Нет, это невозможно. Я могу что-то сказать о внешних чертах его поэзии. Но вообще-то о поэзии невозможно говорить; это всегда будет критика, или анализ, или описание — то есть взгляд снизу вверх, потому что поэзия — это высшая форма языка.
Я хотел бы спросить вас о поэте, которого вы знали лично и который оказал на вас большое влияние, — об Ахматовой. Какой образ ее личности сохранился у вас?
Дайте мне подумать. Я не знаю, с чего начать.
Была ли она той величественной, даже неприступной, дамой, как о ней говорят?
Нуда, конечно, была. Но неприступной — наверное, слишком преувеличено. Хотя нет, может быть, и неприступной… Взглянув на нее, сразу понимаешь, как Россией могла управлять императрица. Она была как раз такой. Во- первых, она была очень высокая. Когда мы с ней шли вместе, я вытягивался — под влиянием мужского идиотизма. Она была очень остроумна. Но главным для меня было не то, что она умна. То, что она привносила в наше общение, как бы шло от нее — даже через нее, почти минуя личность, — так что можно было задавать вопросы типа: "Что значит быть христианином?
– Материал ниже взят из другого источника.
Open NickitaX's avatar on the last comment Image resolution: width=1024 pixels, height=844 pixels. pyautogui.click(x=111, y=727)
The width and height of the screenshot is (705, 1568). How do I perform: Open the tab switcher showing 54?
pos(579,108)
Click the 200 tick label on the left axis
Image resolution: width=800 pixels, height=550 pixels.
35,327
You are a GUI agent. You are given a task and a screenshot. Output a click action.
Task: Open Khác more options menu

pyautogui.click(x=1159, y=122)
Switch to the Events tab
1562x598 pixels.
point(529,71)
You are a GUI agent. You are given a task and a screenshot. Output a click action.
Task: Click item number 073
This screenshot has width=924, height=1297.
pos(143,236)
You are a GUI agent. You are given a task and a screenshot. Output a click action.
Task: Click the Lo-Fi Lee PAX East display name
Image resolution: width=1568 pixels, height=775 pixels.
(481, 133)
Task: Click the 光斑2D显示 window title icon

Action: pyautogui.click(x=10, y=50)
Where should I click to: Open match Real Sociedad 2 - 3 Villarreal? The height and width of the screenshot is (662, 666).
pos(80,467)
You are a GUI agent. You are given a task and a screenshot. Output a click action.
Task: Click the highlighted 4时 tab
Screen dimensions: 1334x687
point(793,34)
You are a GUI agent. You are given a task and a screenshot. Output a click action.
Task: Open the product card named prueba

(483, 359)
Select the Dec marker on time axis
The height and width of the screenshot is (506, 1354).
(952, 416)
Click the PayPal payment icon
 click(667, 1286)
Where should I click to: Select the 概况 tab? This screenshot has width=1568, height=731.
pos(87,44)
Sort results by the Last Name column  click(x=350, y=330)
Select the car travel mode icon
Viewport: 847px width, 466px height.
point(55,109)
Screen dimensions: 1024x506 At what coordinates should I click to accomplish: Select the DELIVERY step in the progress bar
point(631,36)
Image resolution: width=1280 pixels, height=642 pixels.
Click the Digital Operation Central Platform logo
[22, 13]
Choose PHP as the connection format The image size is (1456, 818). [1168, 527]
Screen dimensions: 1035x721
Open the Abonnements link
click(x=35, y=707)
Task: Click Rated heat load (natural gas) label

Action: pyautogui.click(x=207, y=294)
Что это значит — прощать?"
Вы знаете, сколько всего было в ее жизни, и тем не менее в ней никогда не было ненависти, она никого не упрекала, ни с кем не сводила счеты. Она просто могла многому научить. Смирению, например. Я думаю — может быть, это самообман, — но я думаю, что во многом именно ей я обязан лучшими своими человеческими качествами. Если бы не она, потребовалось бы больше времени для их развития, если б они вообще появились. Мы говорили буквально обо всем — меньше всего о поэзии. Иногда она спрашивала, что мы, молодые, думаем о том или ином ее стихотворении, а когда она заканчивала новое, то показывала его нам, и наоборот. Иногда, когда мы обсуждали какие-то стихи, она вносила поправки. Это было во многих отношениях очень полезно. Но мы действительно мало говорили о поэзии, потому что с самого начала было ясно, что мне нравятся ее стихи, ей мои, и это казалось ненужным. Иногда она говорила: "Вы просто не представляете себе, что вы написали", — но для нас — я имею в виду Ахматову, себя и еще двух-трех человек — негативные оценки были важнее. Мы были далеки от взаимопочитания; такие разговоры случались нечасто, и это нас устраивало.